Betritt man das alte Fachwerkhaus am Rande des Regierungsviertels, fühlt man sich wie auf einer Insel im Ozean. Das ganze Ambiente wirkt noch genau so wie in den 80er Jahren, als nicht weit von hier die westliche Welt zu Ende war. Ringsum hat sich alles verändert, und dieser Prozess ist noch längst nicht zu Ende. Einst wirkte das Lokal wie ein einsames Bahnwärterhäuschen mit Küchenanschluss an der alten Strecke Paris-Moskau, heute ist es ein Restaurant, das demnächst als Säule der Kontinuität im Mittelpunkt eines neuen Viertels stehen wird.
Wer Sehnsucht nach den 80ern hat, sitzt im Innern goldrichtig. Während die Welt draußen bunt wurde, ist innen noch immer alles in Schwarz und Weiß gehalten. Gestaltet wurde das aus der Gründerzeit stammende Haus von Anke-Paula Gentner und Georg Ritschl. Auf den edel gedeckten Tischen brennen Kerzen, aber das elektrische Licht wird nicht mehr wie früher gelöscht. Schummrigkeit passt nun doch nicht zum rasanten Fortschritt ringsum.

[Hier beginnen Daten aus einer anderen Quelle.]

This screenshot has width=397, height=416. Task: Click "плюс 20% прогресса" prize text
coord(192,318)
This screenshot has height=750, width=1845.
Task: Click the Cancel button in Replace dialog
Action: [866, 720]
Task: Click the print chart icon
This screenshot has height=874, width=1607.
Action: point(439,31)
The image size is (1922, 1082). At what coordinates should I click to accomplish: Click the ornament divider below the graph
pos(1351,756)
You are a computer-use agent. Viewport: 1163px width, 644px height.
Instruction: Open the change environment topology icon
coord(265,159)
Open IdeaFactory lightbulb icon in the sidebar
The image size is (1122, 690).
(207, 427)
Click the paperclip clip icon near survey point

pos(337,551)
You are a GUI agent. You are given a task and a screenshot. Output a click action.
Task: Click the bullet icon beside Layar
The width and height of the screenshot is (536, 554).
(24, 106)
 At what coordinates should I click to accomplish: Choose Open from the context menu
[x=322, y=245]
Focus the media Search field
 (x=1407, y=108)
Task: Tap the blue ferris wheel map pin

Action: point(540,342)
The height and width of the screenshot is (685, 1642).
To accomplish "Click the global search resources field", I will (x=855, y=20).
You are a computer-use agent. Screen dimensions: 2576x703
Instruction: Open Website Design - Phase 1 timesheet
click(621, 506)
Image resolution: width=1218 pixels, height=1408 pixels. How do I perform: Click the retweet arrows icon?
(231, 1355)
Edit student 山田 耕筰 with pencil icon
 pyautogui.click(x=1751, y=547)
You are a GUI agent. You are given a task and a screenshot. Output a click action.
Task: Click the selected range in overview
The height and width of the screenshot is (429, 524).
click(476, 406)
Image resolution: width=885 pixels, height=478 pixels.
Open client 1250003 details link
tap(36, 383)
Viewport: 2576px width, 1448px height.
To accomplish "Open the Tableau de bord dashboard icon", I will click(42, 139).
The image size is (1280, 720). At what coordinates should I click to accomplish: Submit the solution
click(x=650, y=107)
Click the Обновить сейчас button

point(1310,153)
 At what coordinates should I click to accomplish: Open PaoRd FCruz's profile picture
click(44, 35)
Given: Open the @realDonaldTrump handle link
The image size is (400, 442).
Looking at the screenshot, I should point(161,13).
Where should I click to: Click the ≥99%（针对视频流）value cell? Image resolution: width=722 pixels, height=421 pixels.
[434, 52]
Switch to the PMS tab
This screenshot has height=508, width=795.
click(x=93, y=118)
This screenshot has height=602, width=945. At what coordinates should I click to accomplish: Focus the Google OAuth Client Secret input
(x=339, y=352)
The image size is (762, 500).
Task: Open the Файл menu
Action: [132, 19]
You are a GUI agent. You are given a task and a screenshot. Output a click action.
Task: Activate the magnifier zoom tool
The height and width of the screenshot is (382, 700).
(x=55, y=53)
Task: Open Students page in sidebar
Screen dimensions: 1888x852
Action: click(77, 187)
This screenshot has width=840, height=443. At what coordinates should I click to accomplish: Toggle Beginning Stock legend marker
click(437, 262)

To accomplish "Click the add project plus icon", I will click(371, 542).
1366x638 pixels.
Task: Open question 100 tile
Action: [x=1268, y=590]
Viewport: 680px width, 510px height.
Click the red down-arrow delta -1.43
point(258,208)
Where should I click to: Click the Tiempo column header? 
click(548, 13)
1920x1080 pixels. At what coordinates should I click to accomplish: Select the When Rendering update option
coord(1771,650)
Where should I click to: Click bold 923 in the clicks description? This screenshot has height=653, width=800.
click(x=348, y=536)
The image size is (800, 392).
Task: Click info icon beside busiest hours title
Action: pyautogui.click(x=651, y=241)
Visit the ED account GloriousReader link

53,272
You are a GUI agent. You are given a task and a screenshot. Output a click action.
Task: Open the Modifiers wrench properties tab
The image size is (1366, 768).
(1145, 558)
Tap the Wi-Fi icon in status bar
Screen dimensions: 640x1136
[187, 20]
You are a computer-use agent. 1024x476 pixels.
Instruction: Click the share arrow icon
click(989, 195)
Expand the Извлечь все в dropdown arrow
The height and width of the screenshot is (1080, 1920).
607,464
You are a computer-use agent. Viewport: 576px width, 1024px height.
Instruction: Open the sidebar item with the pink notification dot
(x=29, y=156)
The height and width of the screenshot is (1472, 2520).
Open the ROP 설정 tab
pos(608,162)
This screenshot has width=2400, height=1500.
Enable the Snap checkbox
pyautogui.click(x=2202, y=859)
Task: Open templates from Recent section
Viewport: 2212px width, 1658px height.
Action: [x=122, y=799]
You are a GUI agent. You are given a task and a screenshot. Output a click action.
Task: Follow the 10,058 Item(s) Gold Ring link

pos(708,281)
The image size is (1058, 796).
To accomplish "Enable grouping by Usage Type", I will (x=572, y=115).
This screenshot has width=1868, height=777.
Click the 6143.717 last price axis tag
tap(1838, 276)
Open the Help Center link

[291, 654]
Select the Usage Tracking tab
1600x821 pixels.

Die Tische stehen recht eng beieinander. Den komfortablen Dreier-Tisch, den uns der Barkeeper zunächst verweigern wollte, wies uns die nette Restaurantleiterin dann doch noch zu. Anfang Mai kann mit einiger Verspätung auch endlich die Gartenterrasse wieder eröffnet werden. Der Neubau des Innenministeriums nebenan erwies sich dafür als echte Herausforderung.
Der gute Riesling-Sekt aus dem Rheingau kostet 7 Euro das Glas, der Pinot Blanc aus dem Elsass 29 Euro die Flasche. Hier bewegen wir uns freilich in den unteren Regionen der Preisliste. Die Weinauswahl konzentriert sich auf einige gute Lagen aus Deutschland und den europäischen Nachbarn. Die Speisekarte ist nicht sehr lang, es gibt außerdem ein festes Menü.
Küchenchef Ingo Möller hat einst im Paris-Moskau gelernt und ging dann auf Wanderschaft, unter anderem nach China und in die Südsee. Vorweg grüßte er nun mit einem Gläslein voll köstlicher Kalbs-Consommé mit einer Einlage aus Waldpilzen und Hirschfleisch, dazu Basilikum-Pesto und zweierlei Sorten Brot. Reichlich und gut war der Rucola-Salat mit Balsamico-Trüffel-Vinaigrette, feiner Parmesan-Mousse, hausgemachten Crackern und eingelegten Cherry-Tomaten (9,50 Euro). Die lauwarme Tomatenconsommé wurde bei Tisch auf eingelegte und frische Tomaten gegossen (9 Euro).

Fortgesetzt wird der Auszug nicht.